The other day in The evolving Story of Locale Support, part 22: Digit Substitution 2.0, I waxed on quite enthusiastically about the capabilities of Digit Substitution in the Windows Runtime (WinRT).

Since then. I've had a bunch of people ask me to provide some more details to justify me interest, and my excitement.

Okay, fair enough.

Not everyone can read my mind, after all! :-)

First and foremost is that it negates the need to heavily worry about the IE discussed in Suddenly, in a bit more time than a blink of an eye, 'standards support' becomes 'less i18n support'. Developers of applications can use the WinRT globalization to work around the fact that Internet Explorer decided to not do any of the support provided previously.

The new design gets around many previous limitations, like how the old support was a rendering-based illusion, that the underlying numbers were still plain old 0-9.

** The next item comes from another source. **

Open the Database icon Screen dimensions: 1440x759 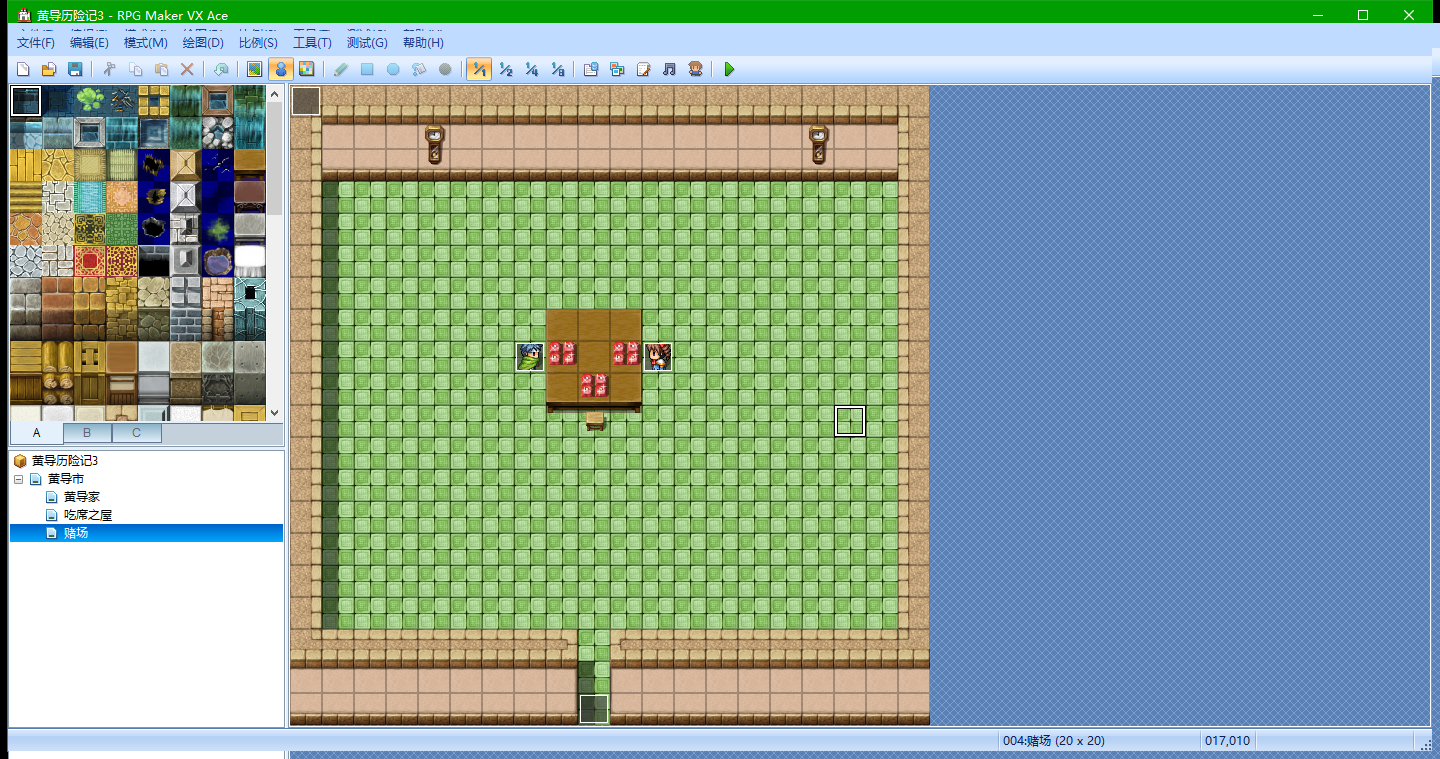click(x=591, y=69)
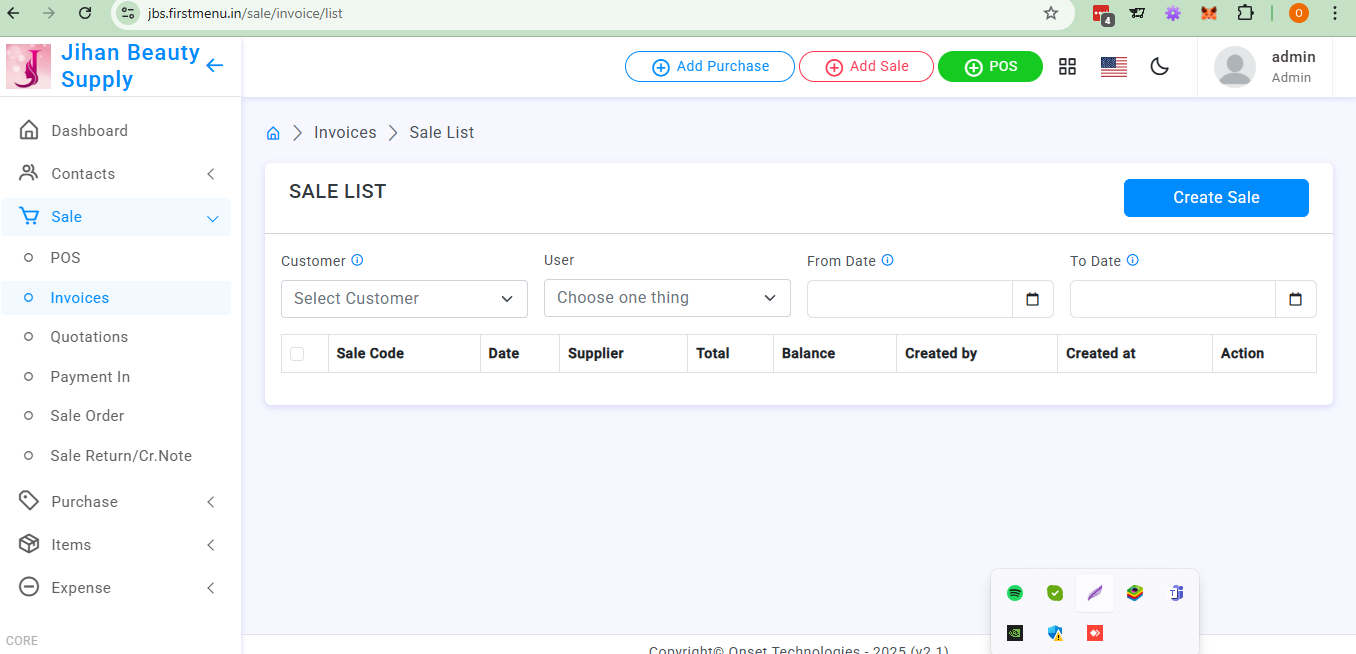The image size is (1356, 654).
Task: Open Sale Return/Cr.Note menu item
Action: click(121, 456)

And the fact that there was no good way to distinguish the "illusion" numbers provided by Digit Substitution and actual native digits (which exist on some keyboards and in Unicode). That built-in sense of confusion is something that many will be happy to see start to go away.

Support for different sets of digits depending on scenario if just really amazing for those who need it.

And the ability to display the plain old ASCII style digits when you need to -- even when set to National digit support, improves the story further.

The lack of keyboard support in so many cases? Who cares? ;-)

You should also include the fact that you don't need to rely on a single, global setting per user.

Parsing support? No one can even pretend that isn't really cool....

Excited now?

Holy crap, I want to try to use the new support in older apps to see how much I can use it there!